Write an Expound-like printer that turns instrumented function error messages into standard error messages

I'm biased of course 😄 , but in my experience with Expound, writing a error printer for Spec is non-trivial (at least with the current implementation of Spec). I'm happy to improve Expound and add configuration to make it more seamless with other libs if that's helpful.

Thanks again for the write up!

alex-dixon commented 6 years ago

I think it's worth carefully considering the tradeoffs of verbose error messages like Elm has (especially the hints). I've heard that this verbose prose is quickly ignored in the best case, and annoying or misleading in the worst case. I suspect we can get most of the benefit with succinct, but precise messages and by showing the exact code that is wrong.

I agree! Words can be slower than code. A lot of spec errors expressed as predicates in Clojure fairly friendly -- close to what the words would be and less verbose.

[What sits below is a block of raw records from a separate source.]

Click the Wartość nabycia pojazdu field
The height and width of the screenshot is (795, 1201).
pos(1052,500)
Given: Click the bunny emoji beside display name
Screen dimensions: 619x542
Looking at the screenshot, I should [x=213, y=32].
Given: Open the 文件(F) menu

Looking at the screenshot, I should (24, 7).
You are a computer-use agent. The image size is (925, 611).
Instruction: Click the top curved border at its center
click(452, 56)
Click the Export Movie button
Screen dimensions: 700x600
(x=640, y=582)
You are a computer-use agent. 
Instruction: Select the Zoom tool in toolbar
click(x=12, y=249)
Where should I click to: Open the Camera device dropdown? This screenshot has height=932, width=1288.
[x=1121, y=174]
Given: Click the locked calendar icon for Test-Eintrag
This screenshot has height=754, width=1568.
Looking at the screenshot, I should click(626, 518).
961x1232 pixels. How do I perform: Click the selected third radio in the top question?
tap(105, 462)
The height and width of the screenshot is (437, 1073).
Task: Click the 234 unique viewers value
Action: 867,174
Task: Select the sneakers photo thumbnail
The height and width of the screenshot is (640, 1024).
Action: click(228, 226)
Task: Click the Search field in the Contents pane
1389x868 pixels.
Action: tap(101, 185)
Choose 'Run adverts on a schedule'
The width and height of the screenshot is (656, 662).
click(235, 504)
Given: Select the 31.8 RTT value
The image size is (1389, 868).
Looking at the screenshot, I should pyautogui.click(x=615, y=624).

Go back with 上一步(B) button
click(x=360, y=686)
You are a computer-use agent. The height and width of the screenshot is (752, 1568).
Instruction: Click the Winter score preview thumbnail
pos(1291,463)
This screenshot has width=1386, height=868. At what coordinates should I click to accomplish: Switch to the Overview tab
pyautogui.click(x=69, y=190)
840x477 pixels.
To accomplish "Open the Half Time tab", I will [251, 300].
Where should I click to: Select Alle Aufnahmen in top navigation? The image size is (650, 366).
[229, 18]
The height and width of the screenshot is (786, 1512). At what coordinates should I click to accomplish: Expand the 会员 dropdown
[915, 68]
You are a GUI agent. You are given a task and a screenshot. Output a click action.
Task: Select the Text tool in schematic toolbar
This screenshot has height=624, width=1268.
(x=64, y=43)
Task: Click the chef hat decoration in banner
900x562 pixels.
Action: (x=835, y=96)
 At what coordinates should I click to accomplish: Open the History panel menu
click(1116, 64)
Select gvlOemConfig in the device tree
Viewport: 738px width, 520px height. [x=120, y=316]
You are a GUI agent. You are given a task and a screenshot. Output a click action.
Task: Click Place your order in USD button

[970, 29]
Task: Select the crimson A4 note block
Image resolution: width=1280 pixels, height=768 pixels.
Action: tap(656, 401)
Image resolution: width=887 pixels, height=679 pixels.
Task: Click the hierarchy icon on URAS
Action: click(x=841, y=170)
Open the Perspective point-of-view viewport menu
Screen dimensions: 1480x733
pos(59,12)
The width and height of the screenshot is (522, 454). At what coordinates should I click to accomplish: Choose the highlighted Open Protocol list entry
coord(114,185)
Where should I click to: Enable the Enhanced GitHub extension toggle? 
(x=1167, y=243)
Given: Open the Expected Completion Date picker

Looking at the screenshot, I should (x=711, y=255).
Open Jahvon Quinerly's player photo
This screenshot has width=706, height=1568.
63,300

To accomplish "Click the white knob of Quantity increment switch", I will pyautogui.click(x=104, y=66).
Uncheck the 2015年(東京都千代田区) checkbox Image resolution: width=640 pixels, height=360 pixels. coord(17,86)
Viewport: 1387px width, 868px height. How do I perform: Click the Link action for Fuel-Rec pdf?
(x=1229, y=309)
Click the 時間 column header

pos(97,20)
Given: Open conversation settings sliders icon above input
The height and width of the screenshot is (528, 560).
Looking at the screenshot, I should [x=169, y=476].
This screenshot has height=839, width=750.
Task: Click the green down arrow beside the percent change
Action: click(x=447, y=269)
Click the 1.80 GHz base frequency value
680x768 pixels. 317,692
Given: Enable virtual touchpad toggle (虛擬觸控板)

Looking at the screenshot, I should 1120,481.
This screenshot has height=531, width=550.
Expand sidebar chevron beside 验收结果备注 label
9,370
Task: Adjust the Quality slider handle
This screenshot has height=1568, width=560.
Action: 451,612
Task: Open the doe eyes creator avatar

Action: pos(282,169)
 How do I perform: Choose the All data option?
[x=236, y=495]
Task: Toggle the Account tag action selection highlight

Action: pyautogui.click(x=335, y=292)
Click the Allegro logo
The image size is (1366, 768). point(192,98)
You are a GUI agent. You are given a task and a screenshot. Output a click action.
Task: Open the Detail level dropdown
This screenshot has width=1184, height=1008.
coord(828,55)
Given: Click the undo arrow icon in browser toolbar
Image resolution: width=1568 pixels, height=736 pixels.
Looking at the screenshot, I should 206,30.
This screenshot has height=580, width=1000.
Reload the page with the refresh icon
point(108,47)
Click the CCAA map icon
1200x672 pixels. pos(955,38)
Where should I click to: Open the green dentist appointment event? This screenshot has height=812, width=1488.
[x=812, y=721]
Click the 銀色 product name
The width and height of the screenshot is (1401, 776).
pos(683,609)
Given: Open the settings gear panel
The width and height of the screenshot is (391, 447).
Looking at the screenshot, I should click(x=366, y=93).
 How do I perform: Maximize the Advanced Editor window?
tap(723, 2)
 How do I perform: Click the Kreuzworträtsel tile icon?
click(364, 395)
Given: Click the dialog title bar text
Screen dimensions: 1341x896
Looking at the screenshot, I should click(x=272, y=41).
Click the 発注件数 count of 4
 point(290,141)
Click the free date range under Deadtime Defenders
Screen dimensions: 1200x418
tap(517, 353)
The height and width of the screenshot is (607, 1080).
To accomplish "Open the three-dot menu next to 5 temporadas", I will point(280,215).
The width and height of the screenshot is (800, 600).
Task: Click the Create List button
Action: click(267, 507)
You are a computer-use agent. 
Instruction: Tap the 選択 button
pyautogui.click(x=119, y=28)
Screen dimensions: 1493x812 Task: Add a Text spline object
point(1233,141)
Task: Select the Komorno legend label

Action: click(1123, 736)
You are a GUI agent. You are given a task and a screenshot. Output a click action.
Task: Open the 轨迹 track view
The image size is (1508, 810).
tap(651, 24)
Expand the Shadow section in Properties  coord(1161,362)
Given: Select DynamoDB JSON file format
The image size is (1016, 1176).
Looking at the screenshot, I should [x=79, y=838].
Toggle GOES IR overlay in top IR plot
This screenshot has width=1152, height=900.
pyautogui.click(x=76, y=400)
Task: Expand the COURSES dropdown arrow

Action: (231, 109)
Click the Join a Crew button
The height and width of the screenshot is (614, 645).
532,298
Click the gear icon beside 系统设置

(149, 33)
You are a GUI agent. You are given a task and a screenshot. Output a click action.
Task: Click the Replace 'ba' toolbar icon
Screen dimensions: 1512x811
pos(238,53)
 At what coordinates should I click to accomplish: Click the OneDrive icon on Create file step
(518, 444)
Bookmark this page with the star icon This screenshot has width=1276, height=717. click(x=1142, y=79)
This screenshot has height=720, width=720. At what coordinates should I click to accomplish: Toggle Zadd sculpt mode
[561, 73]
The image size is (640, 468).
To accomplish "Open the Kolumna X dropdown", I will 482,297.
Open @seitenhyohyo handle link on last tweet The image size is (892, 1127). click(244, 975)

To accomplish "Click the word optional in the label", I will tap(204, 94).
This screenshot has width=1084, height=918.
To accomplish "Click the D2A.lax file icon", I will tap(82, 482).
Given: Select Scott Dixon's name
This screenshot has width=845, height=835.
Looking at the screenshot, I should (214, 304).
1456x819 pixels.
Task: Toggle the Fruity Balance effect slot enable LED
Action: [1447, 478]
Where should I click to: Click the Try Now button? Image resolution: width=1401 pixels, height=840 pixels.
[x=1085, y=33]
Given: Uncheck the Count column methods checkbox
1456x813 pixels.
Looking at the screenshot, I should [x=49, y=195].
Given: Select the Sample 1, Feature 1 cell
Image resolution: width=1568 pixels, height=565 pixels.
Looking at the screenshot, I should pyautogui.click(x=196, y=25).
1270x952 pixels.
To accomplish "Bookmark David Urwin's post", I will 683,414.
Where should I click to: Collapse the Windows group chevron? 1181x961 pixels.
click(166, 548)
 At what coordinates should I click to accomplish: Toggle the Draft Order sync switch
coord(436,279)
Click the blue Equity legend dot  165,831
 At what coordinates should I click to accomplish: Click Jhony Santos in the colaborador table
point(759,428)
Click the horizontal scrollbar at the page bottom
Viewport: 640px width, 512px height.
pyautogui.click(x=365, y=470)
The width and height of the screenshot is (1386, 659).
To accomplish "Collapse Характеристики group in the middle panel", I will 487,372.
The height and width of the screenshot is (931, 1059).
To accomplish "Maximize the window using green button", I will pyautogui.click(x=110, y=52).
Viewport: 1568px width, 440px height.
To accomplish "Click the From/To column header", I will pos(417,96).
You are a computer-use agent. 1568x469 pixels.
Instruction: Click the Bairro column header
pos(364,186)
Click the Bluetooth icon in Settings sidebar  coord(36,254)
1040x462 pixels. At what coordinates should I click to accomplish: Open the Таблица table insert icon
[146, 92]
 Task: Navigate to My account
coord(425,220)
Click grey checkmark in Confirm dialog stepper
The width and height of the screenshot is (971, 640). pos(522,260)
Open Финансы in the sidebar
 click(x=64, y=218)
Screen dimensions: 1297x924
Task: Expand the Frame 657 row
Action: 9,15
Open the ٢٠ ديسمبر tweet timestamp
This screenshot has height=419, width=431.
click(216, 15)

This approach might still be able to support multiple languages: https://github.com/timothypratley/cban

Nonetheless, I agree detailed descriptions can help beginners. Perhaps an approach like Rust's would be best here, where beginners can look up an error code in the REPL?

I've been curious about this approach too. Typescript has codes like TS-XXXX that are easy to Google. https://github.com/Microsoft/TypeScript/blob/v2.7.2/src/compiler/diagnosticMessages.json

Thanks for weighing in and bring up these issues @bhb!

j-cr commented 6 years ago

I feel this link should be here:

https://dev.clojure.org/jira/browse/CLJ-2373

I've asked about error codes too (though I was thinking about something more readable than "TS-XXXX"-style error codes; the main idea is to allow tooling to rely on the error messages to identify specific errors), and it seems like the core team is not against this idea in general.

Do you think it'd be useful to go through RT and Compiler and collect all the places where exceptions are thrown so they can be categorised and described in detail?